As Maurer is not yet assigned to a flight, knowledge of Chinese is a “strong asset” that could put him in poll position for any bilateral flight with China. Only two other ESA astronauts have opted to learn the language. “Until it is clear which will be my path, I need to train in all the language skills,” he explains. If he works with the CNSA, his Russian lessons would stop immediately to enable him to focus fully on preparations for a flight to the Chinese Space Station. Similarly, a flight to the ISS would put an end to his Mandarin studies. Currently, he has two lessons a week with a native Chinese teacher and two with a Russian native – “but not on the same day as it confuses me”. Already fairly confident in spoken Chinese, he recently started learning the Chinese characters and is aiming to achieve level B1 in writing.
Along with all ESA staff, his language training began at the Bochum Language Institute, close to the ESA centre in Cologne. The courses are not designed exclusively for astronauts, but after intensive training of 7-10 weeks, they begin one-on-one classes at ESA, which cover the specific vocabulary required. For Chinese, he describes himself as a “guinea pig”, following a new methodology of learning through pinyin. “In seven weeks we had a language level for oral capacity that was almost good enough – very close to the B2 level,” he says. “The course is really intensive, really quick, really efficient. But then you need to master the language. It’s quickly learnt but also quickly forgotten.”
By contrast, the Russian programme is well established, with 3-4 weeks training in St Petersburg following the intensive language course, and further in-country training on the Soyuz aircraft once astronauts are assigned a flight. At first this is done through an interpreter, but as astronauts gain confidence in Russian they are expected to study without interpretation.
At this stage, it is important that the crew works closely together, as well as with the other crews they will live with on the ISS. There are always two crews at the space station, each for a six-month period, with one crew arriving to relieve another every three months. “You train with the other crews to make sure that the six people really understand each other,” says Maurer.
“In an emergency, there needs to be a common action and if you don’t understand each other you will not be effective. That’s a safety issue and an absolute no-go criteria, so you must master at least enough of the language to be able to do a proper job in an emergency.” He continues: “It’s highly important to achieve the mission objectives and therefore the team needs to work efficiently, and that requires good social dynamics, so you need language skills.”
As Maurer’s Chinese develops, helping to foster trust and understanding between the two agencies, he may be edging closer to becoming the first European to fly with the CNSA. The new cooperation with China will be a pioneering venture, and one that will put the international space agencies’ understanding of language and cultural differences and needs to the test. Maurer is certainly up for the challenge.

-----

● **GOAL**
Repeat the passage on astronaut language training from "By contrast, the" to "study without interpretation.", swapping "St Petersburg" for "Moscow". The data records aren't needed for this work.

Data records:
-----

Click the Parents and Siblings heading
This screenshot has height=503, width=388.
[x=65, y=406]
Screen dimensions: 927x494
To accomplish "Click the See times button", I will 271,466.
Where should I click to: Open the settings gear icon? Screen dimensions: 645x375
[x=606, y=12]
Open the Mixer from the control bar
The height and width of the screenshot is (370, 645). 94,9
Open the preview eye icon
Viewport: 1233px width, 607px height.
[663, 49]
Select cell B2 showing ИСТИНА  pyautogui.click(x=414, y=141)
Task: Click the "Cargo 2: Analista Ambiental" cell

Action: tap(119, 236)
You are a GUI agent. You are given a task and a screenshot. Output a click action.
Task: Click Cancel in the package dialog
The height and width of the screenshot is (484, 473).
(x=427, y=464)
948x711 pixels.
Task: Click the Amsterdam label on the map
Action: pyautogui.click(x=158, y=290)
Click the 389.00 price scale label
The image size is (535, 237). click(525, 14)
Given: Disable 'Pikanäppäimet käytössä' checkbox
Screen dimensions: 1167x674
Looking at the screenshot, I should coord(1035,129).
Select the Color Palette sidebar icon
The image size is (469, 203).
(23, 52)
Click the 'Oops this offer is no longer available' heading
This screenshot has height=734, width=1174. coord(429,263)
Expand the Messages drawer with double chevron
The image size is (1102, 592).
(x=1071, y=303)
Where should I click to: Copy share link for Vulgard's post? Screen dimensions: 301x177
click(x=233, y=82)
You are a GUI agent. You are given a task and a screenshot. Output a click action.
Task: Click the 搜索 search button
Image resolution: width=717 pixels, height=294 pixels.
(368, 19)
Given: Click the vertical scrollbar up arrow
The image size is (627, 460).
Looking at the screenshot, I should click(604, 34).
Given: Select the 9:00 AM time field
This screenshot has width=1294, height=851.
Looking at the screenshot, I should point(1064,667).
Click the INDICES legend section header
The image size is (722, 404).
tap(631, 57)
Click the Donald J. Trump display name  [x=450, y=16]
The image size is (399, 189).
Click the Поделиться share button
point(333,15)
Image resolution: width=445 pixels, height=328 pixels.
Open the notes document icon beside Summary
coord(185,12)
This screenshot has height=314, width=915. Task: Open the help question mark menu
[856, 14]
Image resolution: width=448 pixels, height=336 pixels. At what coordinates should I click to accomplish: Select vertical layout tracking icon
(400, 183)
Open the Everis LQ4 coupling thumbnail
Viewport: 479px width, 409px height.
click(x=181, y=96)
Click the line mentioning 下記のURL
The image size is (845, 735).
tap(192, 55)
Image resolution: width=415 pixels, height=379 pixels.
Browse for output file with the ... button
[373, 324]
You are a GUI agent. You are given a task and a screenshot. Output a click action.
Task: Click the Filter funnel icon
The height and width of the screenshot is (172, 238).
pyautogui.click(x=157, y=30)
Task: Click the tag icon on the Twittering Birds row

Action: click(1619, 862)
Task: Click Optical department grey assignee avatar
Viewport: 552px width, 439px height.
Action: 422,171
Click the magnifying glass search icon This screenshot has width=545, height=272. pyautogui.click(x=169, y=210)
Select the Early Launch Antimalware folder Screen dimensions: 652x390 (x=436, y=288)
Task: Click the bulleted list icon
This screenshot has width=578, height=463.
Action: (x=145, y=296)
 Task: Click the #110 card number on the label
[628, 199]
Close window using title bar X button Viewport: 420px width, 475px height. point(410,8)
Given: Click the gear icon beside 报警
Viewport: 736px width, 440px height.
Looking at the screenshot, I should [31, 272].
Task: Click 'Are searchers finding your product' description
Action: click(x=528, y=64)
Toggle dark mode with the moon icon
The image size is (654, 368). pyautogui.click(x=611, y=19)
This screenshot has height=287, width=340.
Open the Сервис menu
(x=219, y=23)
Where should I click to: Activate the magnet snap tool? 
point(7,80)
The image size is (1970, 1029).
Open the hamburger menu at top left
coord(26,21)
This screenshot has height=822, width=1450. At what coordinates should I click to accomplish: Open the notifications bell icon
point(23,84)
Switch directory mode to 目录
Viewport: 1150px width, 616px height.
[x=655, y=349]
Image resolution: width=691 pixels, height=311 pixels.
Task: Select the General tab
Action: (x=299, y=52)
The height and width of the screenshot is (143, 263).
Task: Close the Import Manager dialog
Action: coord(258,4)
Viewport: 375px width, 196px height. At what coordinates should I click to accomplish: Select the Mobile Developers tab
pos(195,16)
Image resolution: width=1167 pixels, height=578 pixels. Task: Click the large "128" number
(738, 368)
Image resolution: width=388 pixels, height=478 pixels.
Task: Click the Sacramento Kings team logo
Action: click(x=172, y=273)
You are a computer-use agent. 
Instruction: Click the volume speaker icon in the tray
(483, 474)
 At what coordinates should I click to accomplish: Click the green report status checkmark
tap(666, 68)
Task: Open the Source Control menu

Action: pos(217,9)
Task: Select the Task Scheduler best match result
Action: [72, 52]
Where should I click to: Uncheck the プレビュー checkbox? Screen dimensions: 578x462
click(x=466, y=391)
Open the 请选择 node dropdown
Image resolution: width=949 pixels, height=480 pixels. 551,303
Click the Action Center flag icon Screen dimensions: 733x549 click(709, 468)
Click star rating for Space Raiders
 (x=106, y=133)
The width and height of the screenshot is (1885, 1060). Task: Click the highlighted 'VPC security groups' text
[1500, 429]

-----

● **EXERCISE ANSWER**
By contrast, the Russian programme is well established, with 3-4 weeks training in Moscow following the intensive language course, and further in-country training on the Soyuz aircraft once astronauts are assigned a flight. At first this is done through an interpreter, but as astronauts gain confidence in Russian they are expected to study without interpretation.